Suzanne Lovell Inc

Fine Art

Mary Little’s canvases

January 16, 2021

Killyvolgan,” installed above Estudio Persona’s Segment table. This is one of nine works in Mary Little’s exhibition Reflections that was an online show during the pandemic, August-October, 2020.
Killyvolgan is the name of the farm where Little’s father was born.
Image courtesy of: Architectural Digest

Mary Little is now a seasoned Californian, however, that does not mean that her seemingly idyllic childhood is only a distant and infrequent memory. The Northern Ireland-born Little moved to the California in order to accept a teaching position California College the Arts (CCA), San Francisco. It was not easy for the artist to leave her country!

The artist trained as a furniture designer at London’s Royal College of Art and spent 25 years designing one-of-a-kind furniture commissions for private clients. It has only been in the past few years that Little moved away from furniture and into an exploration of fiber.

A peek into Little’s studio…
Image courtesy of: Craft in American

Courtesy of her website, Little’s personal statement says, “My work explores the interaction between light, surface and gravity. The works take the form of rhythmic, undulating hollows and rises, suggesting images of landscape or bodyscape. My sensibilities are rooted in a childhood among lush rolling farmlands of Ireland and its wild rugged coastlines. The work is ritualistic in its process: cutting, then sewing cotton canvas; much as a tailor would make a suit. The completed works are an interplay between precision planning, my emotions and the unpredictability of the canvas.”

“Islandmagee” is a triptych named for the peninsula where Little’s mom was raised. The 3-piece work features striated canvases with intense protrusions.
Image courtesy of: Architectural Digest

The canvases reference the quaint Irish countryside where Little spent her early childhood. Intentionally, there are no works referencing back to the family’s time in Belfast where the family moved out of necessity. She says (courtesy of Architectural Digest), “Every piece in the exhibition has some connection to the places and people I knew during those tranquil years living in the country. I absolutely do not reference the Belfast years, which were dreary and gray and blighted by violence and danger.”

“Marian” from the Aran Series. This was one of the nine pieces presented at Estudio Persona’s online show in 2020.
Image courtesy of: Surface Magazine

The canvases that Little uses are the ones upon which artists place their works. These canvases are readily available which is fabulous because due to the low cost, Little is more apt to experiment and take creative risks. In addition, the material maintains important qualities such as stiffness and stability.

As a natural material, the cotton fiber is ivory in color with a matte presence. Little says that she has learned to create 3-D forms in order to achieve her desired volumes and she’s also developed techniques that enhance the rigidity in the seams.

Little stresses that this fiber is substantially different from the fiber that she used to make sculptural furniture in her “former life.” That material comes from Creation Baumann, Lelievre, or Maharam and costs upwards of $300 per yard.
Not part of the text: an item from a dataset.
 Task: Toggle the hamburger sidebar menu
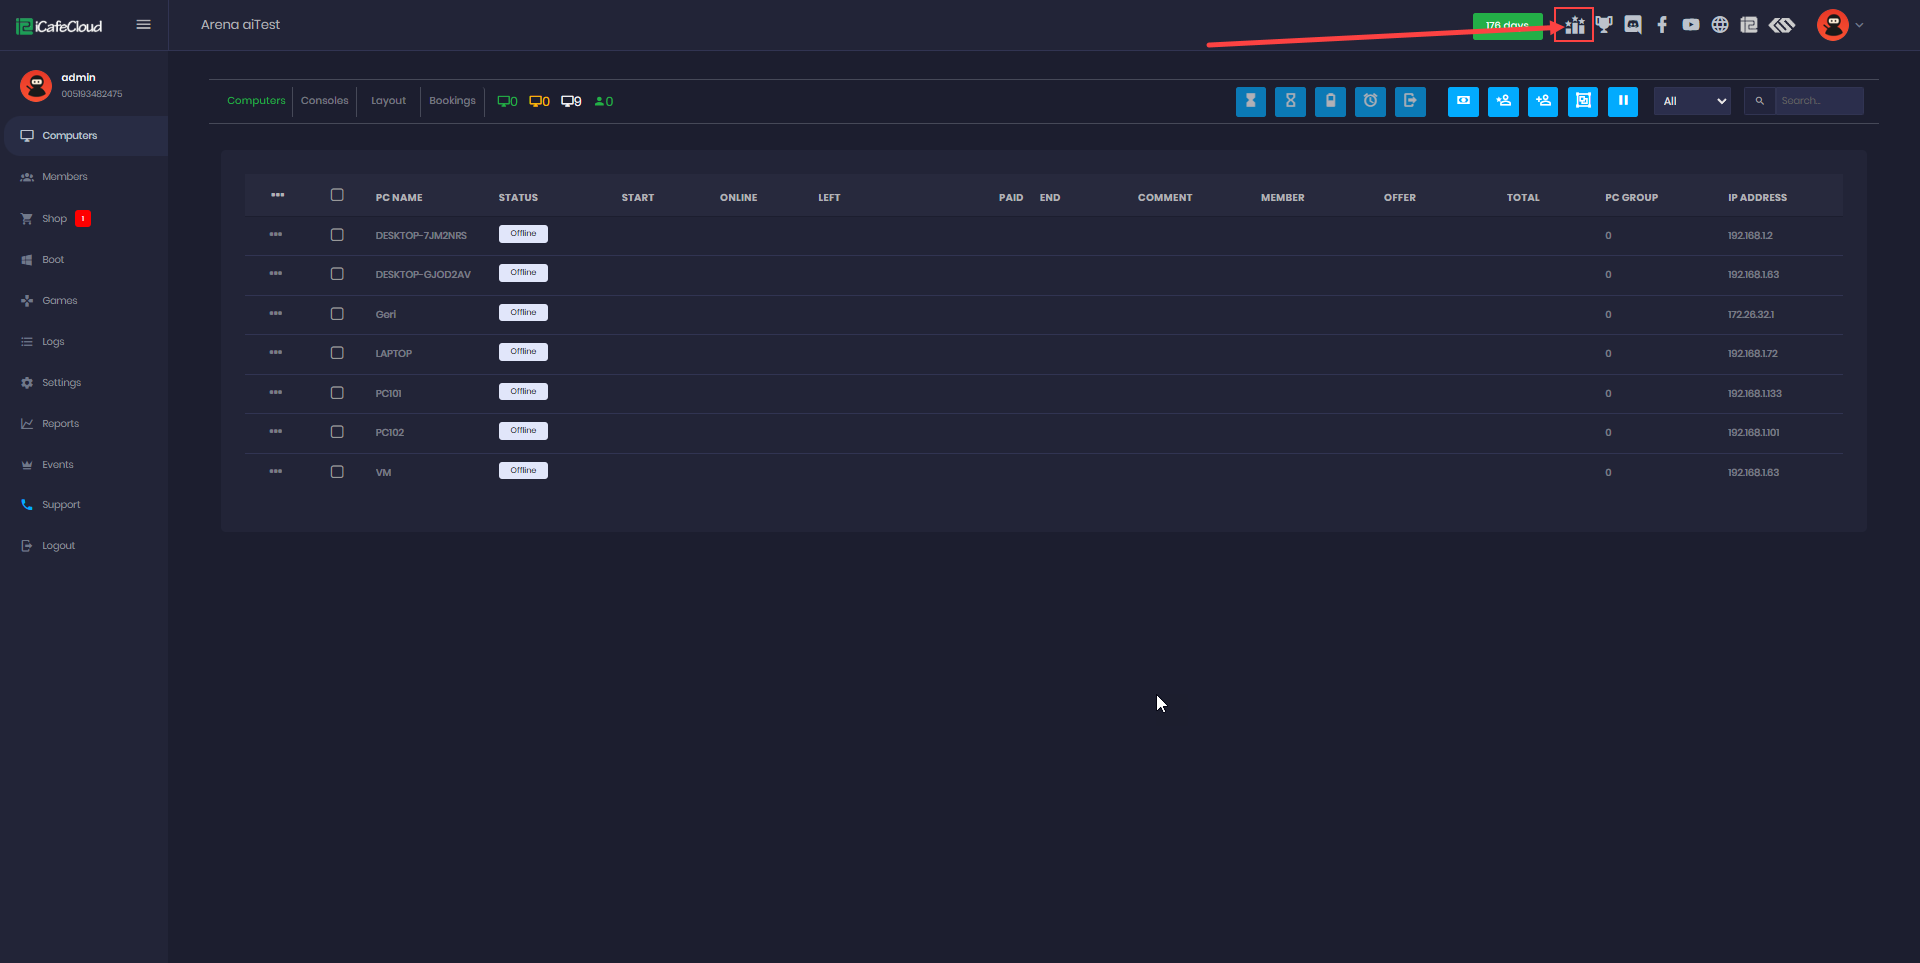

With this fabric type, Little is able to be creative and explore her ideas in complete depth.

Little in her studio…
The artist employs scissors and tape to turn unbleached fiber into compelling sculptures. Good for us that she’s always considered herself a sculptor first.
Image courtesy of: Luxe

Since she’s switched to canvases, Little’s creative process has been consistent. For the past six years, the artist has produced two series a year. In addition, her commissions have remained steady. Each series builds upon the projects in her existing body of work. Little says she spends the daytime researching new ideas and deciding how to present them.

Each new series enjoys ideas that come out of this involved experimentation and experimental process. Little uses a 2-D drawing program for the stage while she draws diagrams with dimensions and proportions. She has her own method for turning these ideas into scale drawings.

At this point, Little makes paper patterns to be used when cutting the canvas. She cuts and sews a sample and then decides whether or not to continue with the project or to go back to formulate a new idea. Perhaps this sums the method up best, “With canvas, I can be creative and explore ideas in depth.”